I'm just really calm about all this. I don't know why. Maybe I haven't gotten close enough to actually DOING something. I'm taking estrace twice a day now, but thats no big deal. It will probably sink in when I get back in those stirrups and see that lovely ultrasound screen again. I missed my girlie parts. So nice to see them on a screen. HELLOOOoooo in there, its PICTURE TIME!!

Tuesday, January 13, 2009

So happy!

Go here and CELEBRATE!!

Happy Happy Joy JOY! YOU GO GIRL!

Friday, January 9, 2009

Dude, where's MY word?

I found THIS and thought, what the hell! So here is MY word.....

Your Word is "Peace"
You see life as precious, and you wish everyone was safe, happy, and taken care of.
Social justice, human rights, and peace for all nations are all important to you.
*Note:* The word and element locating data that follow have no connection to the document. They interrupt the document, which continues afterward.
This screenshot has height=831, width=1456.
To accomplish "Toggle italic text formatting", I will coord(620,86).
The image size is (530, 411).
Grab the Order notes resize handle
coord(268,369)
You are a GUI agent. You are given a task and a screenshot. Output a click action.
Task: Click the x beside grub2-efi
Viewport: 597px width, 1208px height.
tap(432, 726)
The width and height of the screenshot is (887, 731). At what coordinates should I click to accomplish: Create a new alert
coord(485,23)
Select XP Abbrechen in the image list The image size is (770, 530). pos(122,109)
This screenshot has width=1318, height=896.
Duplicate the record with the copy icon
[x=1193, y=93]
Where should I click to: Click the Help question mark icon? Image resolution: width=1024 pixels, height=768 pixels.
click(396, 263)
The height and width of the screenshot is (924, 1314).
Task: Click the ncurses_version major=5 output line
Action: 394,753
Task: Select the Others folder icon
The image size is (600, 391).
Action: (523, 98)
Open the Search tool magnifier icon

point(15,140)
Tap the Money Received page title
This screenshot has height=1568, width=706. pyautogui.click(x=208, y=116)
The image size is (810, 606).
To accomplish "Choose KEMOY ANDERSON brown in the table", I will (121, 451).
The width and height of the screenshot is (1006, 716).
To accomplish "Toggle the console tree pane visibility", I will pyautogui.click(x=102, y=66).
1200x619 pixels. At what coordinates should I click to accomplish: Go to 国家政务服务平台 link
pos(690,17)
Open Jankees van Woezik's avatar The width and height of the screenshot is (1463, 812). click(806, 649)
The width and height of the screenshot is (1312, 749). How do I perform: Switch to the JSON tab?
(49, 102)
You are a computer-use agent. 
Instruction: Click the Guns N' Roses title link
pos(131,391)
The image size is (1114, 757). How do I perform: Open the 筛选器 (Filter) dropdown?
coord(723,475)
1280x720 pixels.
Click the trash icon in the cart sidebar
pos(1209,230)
While you can't stop war, you try to be as calm and compassionate as possible in your everyday life.
You promote harmony and cooperation. You're always willing to meet someone a little more than halfway.
Hmmmm, now, talk amongst yaselves! AND go try it!

Thursday, January 8, 2009

It is CD2, Again.

CD1 was too hectic to write about, so I'm attempting on cd2.

I can't believe I'm back in the mode of referring to days as CYCLE DAYS. Guess its like getting back on a bicycle. A bicycle that has no seat, only that horrible pole. Something stole my nice comfy seat a long time ago. One where the chain jumps off the spinny thing all the time. I'm sure I will experience a flat tire or two. I'm not expecting this to be an easy ride, can you tell.

I looked back and I think I'm up about 3 pounds from my Pre-Holiday weight. Not bad, but not particularly good. I wanted to give us the best possible shot at this working, and I'm guessing from this point on, I have to accept that my weight is an issue in this.

Just to recap- we have 6 totsicles. I pray that when they thaw the first two, that they look great and we transfer them. Keeping the other 4 chillin'. But only God knows how that will turn out. Guess we will find out T-day.

I'm not even really sure how this cycle will go. Its been awhile since I did this, my mind is kind of foggy. But I'm sure when I get all my info, it will feel like jumping back on that ole bicycle.